Is Jesus really the Saviour for me?

 Posted at Reformation Scotland:

When people hear about Jesus and the possibility of salvation, it can all seem very remote and as if it doesn’t necessarily mean anything for them personally. Perhaps this is because they aren’t really interested, or perhaps because they don’t dare to imagine that Jesus really would save them. Either way, the Covenanting minister Patrick Gillespie (1617–1675) wants everyone to grasp how imperative it is to believe in Jesus. The force of the gospel command should both embolden the hesitant to embrace the Lord Jesus as their Saviour and also compel those who are dismissive to reckon with the authority of God underlying the good news of the gospel. In the following updated extract, Gillespie refers to believing in Jesus in terms of making a “personal covenant” with Him. We mustn’t stay at a distance from the Lord, we mustn’t take it for granted that we will somehow get to heaven eventually, but each of us must personally, particularly, individually embrace Him for salvation.

When I say “personal covenanting with God,” I mean an individual soul taking hold of the covenant of grace, explicitly covenanting with God, by choosing and taking God for his or her portion, and giving himself or herself to Him by a marriage covenant, on the terms of the covenant of grace.

The command

This is a commanded duty. Each one personally and formally for themselves must enter into covenant with God through Christ, on the terms of grace. This is not only a thing which we may do, but which we ought to do (and must do, if we obey the call of the gospel). We should look at it, not only as a privilege and happiness to which we should aspire, but as a duty, which we ought to do by the command and call of the gospel, if we want to escape the “vengeance on them that know not God, and that obey not the gospel” (2 Thessalonians 1:8).
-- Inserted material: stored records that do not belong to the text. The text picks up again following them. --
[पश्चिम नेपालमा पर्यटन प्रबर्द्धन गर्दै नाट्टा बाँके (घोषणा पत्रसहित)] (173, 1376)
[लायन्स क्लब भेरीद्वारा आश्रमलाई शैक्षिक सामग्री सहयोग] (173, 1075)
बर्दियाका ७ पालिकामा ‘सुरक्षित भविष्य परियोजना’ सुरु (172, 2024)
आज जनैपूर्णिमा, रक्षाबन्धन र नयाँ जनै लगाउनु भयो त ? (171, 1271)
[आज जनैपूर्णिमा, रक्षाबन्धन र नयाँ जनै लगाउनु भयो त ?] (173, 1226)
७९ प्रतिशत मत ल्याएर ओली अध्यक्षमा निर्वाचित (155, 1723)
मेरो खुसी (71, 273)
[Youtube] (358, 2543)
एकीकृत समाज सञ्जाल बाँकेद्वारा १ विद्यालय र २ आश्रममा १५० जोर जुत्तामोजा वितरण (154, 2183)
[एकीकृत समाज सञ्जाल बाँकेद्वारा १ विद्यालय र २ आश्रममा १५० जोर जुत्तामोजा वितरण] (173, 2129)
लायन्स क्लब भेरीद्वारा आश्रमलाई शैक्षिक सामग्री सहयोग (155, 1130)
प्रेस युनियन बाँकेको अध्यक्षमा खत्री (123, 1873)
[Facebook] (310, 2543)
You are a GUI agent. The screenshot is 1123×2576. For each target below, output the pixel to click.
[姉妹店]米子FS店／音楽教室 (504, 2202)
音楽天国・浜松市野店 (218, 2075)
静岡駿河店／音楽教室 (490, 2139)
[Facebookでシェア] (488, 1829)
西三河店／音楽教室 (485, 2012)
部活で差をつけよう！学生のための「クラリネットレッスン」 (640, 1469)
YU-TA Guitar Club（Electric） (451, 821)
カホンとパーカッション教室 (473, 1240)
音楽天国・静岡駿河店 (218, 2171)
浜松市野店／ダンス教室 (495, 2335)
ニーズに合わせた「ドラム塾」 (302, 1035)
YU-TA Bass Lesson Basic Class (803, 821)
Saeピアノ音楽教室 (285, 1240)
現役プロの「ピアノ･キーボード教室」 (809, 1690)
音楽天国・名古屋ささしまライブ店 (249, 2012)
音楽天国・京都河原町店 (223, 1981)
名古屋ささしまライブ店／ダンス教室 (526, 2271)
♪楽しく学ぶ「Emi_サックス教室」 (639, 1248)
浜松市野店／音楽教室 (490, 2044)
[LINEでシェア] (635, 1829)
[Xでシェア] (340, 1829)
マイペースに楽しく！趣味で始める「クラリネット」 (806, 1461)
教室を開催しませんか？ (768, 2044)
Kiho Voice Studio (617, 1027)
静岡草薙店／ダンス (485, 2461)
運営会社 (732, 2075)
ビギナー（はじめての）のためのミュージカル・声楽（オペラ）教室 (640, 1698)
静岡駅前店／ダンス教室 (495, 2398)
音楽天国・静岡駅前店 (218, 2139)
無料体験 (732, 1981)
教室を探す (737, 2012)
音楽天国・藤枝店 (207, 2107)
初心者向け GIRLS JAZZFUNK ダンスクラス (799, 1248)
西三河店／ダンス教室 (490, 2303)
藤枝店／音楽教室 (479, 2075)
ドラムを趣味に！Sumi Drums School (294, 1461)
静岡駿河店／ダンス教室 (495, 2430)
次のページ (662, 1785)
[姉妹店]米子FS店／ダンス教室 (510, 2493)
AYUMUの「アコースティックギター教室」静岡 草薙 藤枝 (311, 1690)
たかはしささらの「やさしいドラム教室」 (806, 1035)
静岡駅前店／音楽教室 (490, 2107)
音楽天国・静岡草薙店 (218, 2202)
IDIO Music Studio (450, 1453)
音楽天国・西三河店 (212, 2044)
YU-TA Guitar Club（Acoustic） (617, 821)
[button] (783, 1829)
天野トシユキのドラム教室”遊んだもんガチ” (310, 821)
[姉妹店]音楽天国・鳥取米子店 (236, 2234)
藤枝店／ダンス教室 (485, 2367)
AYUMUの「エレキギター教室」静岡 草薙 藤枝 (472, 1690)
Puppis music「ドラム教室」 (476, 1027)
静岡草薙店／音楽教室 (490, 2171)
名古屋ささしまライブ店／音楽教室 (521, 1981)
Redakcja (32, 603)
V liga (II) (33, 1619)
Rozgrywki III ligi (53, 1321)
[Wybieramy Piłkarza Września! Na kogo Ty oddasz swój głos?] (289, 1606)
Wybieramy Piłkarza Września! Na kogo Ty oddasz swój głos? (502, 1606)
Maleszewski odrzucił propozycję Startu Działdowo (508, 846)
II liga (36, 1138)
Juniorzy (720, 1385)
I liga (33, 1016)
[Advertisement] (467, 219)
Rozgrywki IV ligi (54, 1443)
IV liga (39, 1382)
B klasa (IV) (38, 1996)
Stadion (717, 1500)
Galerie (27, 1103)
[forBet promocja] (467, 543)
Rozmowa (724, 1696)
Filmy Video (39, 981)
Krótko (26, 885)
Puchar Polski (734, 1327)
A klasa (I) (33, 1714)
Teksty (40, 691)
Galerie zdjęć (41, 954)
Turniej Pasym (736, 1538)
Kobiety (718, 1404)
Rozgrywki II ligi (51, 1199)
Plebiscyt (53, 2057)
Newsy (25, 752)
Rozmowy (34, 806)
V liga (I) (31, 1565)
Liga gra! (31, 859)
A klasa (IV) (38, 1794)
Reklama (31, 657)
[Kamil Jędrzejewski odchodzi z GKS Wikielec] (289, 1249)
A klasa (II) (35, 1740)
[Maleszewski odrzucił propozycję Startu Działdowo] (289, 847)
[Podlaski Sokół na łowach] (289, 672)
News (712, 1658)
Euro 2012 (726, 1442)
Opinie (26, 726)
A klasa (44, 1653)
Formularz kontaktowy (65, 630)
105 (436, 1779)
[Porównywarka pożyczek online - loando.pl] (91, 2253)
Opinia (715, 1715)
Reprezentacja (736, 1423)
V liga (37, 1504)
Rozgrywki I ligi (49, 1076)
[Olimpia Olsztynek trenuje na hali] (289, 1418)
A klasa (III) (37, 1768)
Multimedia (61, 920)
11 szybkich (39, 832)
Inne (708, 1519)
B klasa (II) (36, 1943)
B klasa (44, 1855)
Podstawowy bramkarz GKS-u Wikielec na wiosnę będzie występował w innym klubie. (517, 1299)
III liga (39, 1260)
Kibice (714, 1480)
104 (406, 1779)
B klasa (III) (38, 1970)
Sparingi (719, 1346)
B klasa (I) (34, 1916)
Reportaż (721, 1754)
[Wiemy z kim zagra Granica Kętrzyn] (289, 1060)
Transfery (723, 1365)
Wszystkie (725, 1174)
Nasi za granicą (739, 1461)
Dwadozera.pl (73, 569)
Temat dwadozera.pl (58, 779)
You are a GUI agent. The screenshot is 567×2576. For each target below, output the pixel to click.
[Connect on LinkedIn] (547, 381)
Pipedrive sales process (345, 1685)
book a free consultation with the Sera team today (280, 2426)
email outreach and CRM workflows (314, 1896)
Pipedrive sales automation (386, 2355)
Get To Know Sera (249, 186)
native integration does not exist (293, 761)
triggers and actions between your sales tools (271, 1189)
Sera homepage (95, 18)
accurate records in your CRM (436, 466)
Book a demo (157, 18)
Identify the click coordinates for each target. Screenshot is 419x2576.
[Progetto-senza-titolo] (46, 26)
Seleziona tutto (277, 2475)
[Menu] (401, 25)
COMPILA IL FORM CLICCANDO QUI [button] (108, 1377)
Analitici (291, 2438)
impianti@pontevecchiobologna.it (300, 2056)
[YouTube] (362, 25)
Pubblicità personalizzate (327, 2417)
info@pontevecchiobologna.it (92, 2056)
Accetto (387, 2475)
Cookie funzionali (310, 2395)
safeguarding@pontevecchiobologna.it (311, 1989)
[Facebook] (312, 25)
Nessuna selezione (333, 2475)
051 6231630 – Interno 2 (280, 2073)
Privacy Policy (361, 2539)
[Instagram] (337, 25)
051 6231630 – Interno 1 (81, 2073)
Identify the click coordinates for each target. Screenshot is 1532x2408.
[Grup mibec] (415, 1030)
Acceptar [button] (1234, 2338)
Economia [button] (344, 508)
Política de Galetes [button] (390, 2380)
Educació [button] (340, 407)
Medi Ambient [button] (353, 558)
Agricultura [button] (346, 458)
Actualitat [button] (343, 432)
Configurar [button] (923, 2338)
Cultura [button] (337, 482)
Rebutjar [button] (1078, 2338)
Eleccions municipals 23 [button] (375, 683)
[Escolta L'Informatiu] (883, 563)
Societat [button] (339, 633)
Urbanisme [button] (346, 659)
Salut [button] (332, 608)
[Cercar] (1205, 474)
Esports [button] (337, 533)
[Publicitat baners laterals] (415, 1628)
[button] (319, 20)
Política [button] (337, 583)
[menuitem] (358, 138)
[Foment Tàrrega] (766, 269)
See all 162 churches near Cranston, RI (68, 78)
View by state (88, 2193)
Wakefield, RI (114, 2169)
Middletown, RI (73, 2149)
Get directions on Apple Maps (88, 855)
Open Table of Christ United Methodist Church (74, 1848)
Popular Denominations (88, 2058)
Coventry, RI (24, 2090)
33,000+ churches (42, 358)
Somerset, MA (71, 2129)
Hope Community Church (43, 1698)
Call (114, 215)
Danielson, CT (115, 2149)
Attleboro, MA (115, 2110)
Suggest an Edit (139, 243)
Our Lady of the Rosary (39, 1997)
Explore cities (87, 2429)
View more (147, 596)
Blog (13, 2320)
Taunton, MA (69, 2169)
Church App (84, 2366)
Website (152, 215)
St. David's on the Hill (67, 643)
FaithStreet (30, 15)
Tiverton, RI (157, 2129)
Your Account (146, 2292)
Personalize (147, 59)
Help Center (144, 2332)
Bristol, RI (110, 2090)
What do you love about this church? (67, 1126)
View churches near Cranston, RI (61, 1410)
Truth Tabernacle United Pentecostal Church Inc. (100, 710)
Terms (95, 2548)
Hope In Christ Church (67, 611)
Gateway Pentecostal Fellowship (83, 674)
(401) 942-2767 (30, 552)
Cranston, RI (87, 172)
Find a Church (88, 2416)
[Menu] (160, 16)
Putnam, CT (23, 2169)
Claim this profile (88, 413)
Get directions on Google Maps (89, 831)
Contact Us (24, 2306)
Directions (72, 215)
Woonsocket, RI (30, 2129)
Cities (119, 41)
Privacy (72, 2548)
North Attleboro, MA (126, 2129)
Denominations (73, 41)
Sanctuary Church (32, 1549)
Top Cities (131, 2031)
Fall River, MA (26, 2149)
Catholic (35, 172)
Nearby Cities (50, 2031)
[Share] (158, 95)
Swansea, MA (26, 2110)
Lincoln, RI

Three things about the nature of the gospel covenant show this to be the case, in three ordinary figures of speech.

A treaty of peace

For one thing, the gospel covenant is a treaty of peace. When God sends ambassadors to negotiate with us, is it not our duty to negotiate with Him? When He proposes good conditions to rebels, is it not our duty to accept them? “God was in Christ, reconciling the world unto himself, not imputing their trespasses unto them; and hath committed unto us the word of reconciliation. Now then we are ambassadors for Christ, as though God did beseech you by us: we pray you in Christ’s stead, be ye reconciled to God” (2 Corinthians 5:19–20).